Collected data entries
━━━━━━━━
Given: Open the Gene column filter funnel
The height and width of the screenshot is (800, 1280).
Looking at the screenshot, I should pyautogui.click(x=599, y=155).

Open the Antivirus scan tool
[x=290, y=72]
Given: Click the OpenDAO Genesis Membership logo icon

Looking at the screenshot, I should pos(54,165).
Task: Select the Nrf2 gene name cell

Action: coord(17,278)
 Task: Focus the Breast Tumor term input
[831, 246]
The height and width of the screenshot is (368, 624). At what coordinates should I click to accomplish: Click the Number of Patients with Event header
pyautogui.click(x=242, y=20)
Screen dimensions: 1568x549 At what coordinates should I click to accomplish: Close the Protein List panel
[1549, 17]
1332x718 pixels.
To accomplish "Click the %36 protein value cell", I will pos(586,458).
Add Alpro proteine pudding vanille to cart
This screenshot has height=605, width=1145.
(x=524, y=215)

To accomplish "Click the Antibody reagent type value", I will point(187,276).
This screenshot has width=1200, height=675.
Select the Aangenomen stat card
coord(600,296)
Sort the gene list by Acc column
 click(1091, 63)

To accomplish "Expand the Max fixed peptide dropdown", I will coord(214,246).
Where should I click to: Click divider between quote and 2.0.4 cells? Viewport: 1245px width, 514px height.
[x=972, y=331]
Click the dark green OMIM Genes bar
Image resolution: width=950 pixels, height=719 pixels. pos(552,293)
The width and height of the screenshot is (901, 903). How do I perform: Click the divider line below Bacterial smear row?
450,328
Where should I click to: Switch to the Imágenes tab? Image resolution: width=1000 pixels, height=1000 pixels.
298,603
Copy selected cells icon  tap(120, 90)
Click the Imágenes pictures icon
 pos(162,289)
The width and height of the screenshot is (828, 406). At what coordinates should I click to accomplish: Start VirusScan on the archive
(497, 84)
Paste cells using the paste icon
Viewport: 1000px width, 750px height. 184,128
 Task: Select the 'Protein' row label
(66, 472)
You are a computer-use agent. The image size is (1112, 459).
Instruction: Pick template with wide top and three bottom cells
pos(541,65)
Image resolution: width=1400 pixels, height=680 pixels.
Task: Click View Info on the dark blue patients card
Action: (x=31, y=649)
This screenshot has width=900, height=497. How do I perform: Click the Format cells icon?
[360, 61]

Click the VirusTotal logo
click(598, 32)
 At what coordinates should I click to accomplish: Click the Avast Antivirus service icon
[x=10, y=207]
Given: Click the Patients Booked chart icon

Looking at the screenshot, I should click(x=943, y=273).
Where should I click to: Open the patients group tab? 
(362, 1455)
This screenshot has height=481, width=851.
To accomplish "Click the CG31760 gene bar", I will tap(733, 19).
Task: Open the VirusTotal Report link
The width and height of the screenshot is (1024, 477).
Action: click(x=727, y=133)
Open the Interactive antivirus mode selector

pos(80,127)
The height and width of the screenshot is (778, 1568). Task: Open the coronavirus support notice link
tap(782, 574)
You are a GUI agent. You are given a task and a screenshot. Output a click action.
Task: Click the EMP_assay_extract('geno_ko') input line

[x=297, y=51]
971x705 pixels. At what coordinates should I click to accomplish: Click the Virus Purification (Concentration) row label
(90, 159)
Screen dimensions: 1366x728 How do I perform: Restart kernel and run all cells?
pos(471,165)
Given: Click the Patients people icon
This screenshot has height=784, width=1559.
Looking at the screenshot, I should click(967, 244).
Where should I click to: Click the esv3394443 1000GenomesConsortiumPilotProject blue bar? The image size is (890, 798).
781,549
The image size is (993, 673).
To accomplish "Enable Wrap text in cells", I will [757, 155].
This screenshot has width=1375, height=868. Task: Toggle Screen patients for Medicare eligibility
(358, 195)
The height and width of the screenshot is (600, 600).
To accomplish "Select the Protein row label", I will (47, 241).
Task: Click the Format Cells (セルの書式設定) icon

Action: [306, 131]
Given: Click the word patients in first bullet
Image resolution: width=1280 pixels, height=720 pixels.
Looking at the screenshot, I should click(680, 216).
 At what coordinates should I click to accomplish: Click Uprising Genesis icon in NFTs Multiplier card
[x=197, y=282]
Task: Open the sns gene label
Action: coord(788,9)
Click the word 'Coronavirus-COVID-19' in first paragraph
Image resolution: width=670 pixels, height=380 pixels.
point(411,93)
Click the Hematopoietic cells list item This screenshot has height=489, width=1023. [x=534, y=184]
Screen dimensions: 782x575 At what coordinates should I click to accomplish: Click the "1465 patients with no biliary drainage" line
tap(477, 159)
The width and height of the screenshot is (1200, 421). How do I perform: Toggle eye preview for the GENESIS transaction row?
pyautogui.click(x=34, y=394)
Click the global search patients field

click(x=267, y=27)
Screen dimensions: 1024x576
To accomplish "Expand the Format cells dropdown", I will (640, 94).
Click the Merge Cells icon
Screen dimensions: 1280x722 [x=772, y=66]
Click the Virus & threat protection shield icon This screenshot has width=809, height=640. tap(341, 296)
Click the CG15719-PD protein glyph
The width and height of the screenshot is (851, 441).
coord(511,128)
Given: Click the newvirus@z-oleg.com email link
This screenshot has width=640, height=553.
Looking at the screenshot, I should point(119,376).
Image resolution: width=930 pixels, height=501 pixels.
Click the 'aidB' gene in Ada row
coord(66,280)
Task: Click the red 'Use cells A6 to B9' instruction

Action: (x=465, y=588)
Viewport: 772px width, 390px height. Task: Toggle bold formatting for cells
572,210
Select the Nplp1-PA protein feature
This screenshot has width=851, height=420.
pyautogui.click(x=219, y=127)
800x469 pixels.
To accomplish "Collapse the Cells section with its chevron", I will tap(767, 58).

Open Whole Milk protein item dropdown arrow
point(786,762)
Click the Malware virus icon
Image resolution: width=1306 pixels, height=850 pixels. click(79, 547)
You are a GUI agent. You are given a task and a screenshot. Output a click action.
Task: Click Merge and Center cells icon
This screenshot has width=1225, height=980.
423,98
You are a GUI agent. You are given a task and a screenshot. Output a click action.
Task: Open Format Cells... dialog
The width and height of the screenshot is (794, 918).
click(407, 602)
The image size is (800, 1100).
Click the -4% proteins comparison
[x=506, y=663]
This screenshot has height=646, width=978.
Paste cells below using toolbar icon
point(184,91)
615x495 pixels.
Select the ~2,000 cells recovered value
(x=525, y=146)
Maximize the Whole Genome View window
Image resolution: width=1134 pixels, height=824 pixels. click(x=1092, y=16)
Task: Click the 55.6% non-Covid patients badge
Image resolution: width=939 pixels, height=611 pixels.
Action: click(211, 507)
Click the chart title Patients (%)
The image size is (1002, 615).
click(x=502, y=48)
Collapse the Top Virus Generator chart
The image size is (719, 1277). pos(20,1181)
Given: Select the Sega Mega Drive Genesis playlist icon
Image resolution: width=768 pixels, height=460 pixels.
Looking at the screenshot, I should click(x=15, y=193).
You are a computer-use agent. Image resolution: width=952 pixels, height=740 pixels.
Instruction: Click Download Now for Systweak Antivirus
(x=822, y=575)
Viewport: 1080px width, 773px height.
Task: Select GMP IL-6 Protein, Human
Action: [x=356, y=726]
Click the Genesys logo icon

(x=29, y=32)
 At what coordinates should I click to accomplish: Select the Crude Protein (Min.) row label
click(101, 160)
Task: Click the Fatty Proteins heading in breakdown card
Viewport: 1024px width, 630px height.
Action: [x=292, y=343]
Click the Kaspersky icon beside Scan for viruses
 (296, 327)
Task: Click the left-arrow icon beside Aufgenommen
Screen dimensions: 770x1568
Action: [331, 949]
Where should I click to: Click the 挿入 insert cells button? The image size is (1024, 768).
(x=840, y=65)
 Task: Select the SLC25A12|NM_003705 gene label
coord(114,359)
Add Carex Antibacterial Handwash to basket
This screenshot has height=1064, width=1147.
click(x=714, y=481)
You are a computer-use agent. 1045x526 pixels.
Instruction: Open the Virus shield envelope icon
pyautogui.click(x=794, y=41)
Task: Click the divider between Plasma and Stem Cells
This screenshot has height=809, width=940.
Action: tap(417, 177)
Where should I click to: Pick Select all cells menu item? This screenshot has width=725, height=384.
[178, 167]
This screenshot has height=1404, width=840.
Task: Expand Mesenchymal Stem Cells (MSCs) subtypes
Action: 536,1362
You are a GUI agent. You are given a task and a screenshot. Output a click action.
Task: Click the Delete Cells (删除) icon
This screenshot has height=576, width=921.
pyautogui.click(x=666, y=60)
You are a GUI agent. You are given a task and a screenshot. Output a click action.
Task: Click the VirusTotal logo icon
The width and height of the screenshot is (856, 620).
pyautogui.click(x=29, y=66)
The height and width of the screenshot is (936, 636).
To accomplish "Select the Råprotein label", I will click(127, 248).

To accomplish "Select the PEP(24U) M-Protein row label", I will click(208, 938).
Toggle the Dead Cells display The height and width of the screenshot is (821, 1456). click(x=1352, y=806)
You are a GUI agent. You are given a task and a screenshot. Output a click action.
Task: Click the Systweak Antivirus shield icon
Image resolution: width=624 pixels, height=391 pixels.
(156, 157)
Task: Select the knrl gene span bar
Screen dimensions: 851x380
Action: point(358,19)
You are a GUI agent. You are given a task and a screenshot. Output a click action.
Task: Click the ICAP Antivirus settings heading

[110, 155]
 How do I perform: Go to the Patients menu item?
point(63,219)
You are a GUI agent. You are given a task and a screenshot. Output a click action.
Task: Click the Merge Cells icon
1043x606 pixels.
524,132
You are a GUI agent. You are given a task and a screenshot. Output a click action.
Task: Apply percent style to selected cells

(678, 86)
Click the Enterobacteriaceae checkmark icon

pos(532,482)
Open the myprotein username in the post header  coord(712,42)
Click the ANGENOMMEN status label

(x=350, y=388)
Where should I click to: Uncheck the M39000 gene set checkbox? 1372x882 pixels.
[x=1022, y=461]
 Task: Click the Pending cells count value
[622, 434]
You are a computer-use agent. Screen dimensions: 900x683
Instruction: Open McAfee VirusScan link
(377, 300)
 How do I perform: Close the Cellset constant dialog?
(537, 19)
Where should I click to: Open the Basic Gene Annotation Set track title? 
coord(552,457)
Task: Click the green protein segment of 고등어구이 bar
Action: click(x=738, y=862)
━━━━━━━━
**WHAT THE EXERCISE ASKS**
Now copy each line of the entries that mentions "computer".

**SOLUTION FOR THIS TASK**
You are a computer-use agent. The image size is (1112, 459).
You are a computer-use agent. Image resolution: width=952 pixels, height=740 pixels.
You are a computer-use agent. 1045x526 pixels.
You are a computer-use agent. Screen dimensions: 900x683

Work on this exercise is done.